I told him that some people think you can change gender. That many people at different points in their life might think for a short time they are the opposite gender (or even like a boy/girl of the same gender) and that this doesn’t mean that God got it wrong. I talked about medication to make you ‘look like the opposite gender’. We talked about how sad it is to medicate people whose brains are tricking them into hurting their bodies. Rather than think it weird, or confusing, he felt sad for people. His little spirit was moved to see that a loving response is needed for people who are in pain like this. Not fear. Not ridicule. Not horrified separation. But loving sadness. And prayer.

Controversial call?

Then I said something which many may find controversial, but I think it fits with ‘different rules for different homes’. If a child ever wanted to ‘change gender’, to be able to tell them about Jesus, to be able to be friends and show love, it might even be necessary to go along with their misconception in school and call them s/he. They need Jesus, and they’re not going to hear about him from those who just accept all this unthinkingly: you might be the only person who will ever really point them to the Bible, salvation and a changed life.

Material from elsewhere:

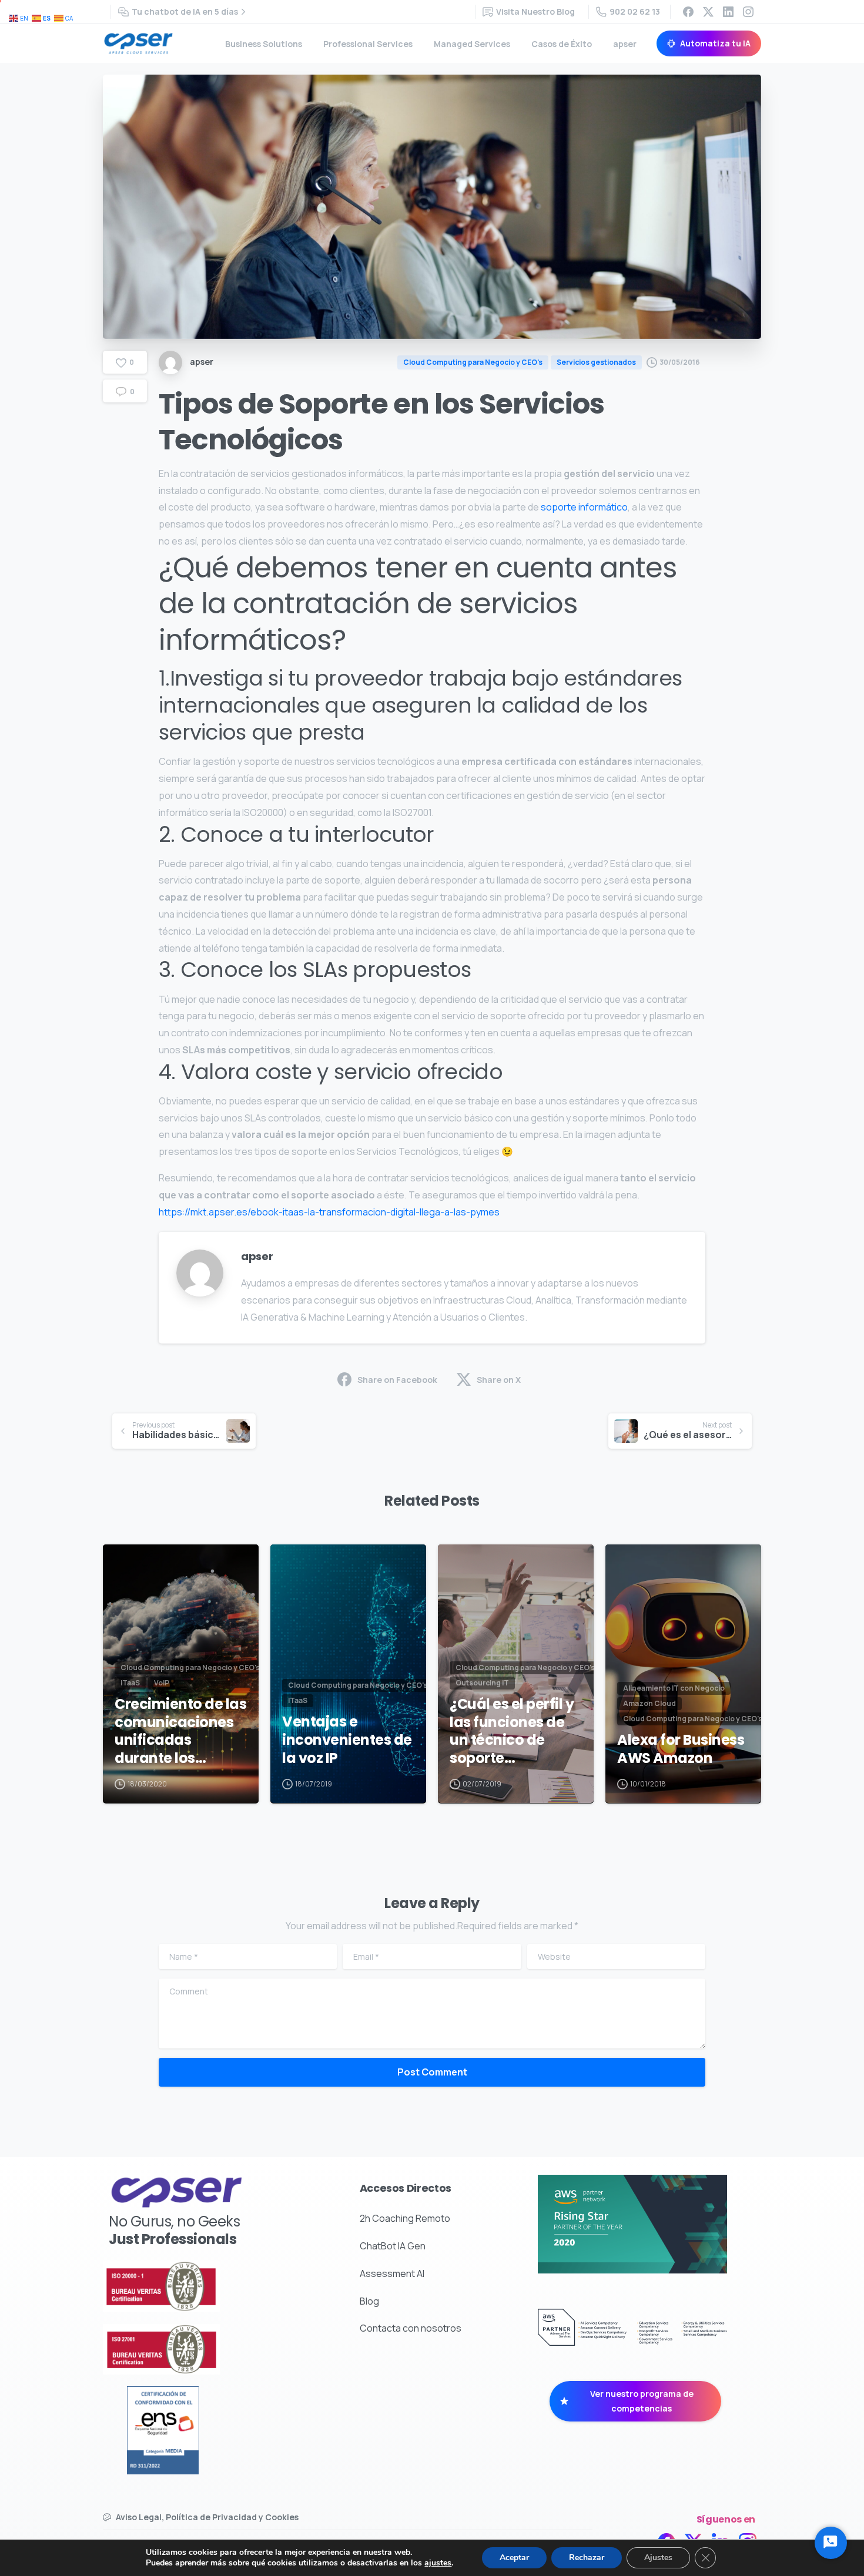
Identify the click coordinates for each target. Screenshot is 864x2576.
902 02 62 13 (635, 11)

We are perceived to have lost the rational and biblical arguments over children born out of marriage, and on gay marriage. Transgender issues are about to be legislated on in Parliament. In my experience, biblical discussion at a young age has opened more doors to my children’s hearts than hiding away from it all. They have to live in this world someday soon and the Lord will not let them down. My children aren’t confused, they certainly aren’t doubting the faith into which they are being trained. However, they are now better equipped to face this messy world with good teaching, a loving heart for the lost and Jesus as their constant guide.

FOOTNOTES

1. en April 2011 Statistics on the connection between cohabitation and abuse are hard to come by due to governments not collecting data on this. However, past studies show that marriage has a protective factor even if the children are not biologically related to one of the parents.
2. Out of the Salt Shaker and Into the World, R. Manley Pippert.